Nothing in serial 1 is deleted. All 4 blocks will have the same key {1}, and will only have 1 entry in the hash. Serial 2’s first block will be cut into 3: before the delete, the delete, and after the delete. They will collapse into to hash entries: {2} and {2,3}. The last block in 2 will also use key {2}. Serial 3 has no data blocks and therefore no hash entries.

Advanced topic: no line feed state machine. Each hash val tracks the seq number of the last line accumulated, and whether it is associated with a no-newline block. When we evaluate all blocks in light of a given serialmap, we save the highest sequence number of an active block, and whether has no terminating line feed. After processing all hash entries, we’ll know if the file ended in newline.

LIST

At the time the hash is being built, a list is also being built and creates an in order memory walk for the walker (discussed below) to use.
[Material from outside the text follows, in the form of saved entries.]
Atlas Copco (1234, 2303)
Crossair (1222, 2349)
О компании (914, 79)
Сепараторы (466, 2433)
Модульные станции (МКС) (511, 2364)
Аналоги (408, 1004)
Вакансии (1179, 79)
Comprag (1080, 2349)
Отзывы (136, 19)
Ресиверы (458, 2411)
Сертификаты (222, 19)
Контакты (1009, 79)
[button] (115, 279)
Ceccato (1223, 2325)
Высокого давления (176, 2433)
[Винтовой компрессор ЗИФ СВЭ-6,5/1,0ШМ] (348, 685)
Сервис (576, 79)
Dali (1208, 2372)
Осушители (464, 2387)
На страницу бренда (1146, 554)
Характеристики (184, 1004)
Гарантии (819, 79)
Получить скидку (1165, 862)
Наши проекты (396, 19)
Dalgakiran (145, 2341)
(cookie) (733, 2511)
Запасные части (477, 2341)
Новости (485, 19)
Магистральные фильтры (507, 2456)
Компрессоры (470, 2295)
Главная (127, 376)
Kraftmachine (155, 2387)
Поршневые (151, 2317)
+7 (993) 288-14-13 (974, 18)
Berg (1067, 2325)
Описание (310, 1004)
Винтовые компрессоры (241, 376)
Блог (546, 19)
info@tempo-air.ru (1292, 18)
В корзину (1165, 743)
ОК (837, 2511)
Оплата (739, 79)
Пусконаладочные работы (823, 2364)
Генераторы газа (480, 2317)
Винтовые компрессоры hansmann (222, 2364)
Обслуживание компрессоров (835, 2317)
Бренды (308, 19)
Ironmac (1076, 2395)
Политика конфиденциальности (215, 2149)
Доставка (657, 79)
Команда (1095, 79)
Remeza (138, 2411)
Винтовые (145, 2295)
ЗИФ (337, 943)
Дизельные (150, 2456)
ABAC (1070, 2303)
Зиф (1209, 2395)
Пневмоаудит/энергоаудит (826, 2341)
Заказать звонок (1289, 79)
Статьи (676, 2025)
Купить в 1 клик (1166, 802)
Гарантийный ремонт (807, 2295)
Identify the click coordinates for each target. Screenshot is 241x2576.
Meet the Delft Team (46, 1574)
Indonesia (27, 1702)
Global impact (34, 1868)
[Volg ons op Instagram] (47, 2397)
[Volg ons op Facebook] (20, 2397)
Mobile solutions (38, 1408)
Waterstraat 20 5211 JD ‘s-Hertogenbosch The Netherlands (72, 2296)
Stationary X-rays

This list could be sorted to have the walker go over fewer items, but the addition of sort time vs the fewer items walked didn’t help.

WALK

We walk the list and evaluate each entry to see if it is active (I and no D) and accumulate block sums. And logic to count added/deleted/same and run the no newline state machine. See fastsum(). Small routine.

Future work: incremental sums

We can now think about doing an incremental checksum, similar to cset_resum, with same order of walking. Then each computed sum will serve as the basis for the next sum. It’s a bit of work, and requires a sort of the list to create an interval tree like structure, but this data structure at least allows it to be built. Also there’s something about the no newline state machine hitting some cases where it punts on incremental and computes the whole thing from scratch, but those are as rare as instances of no newline.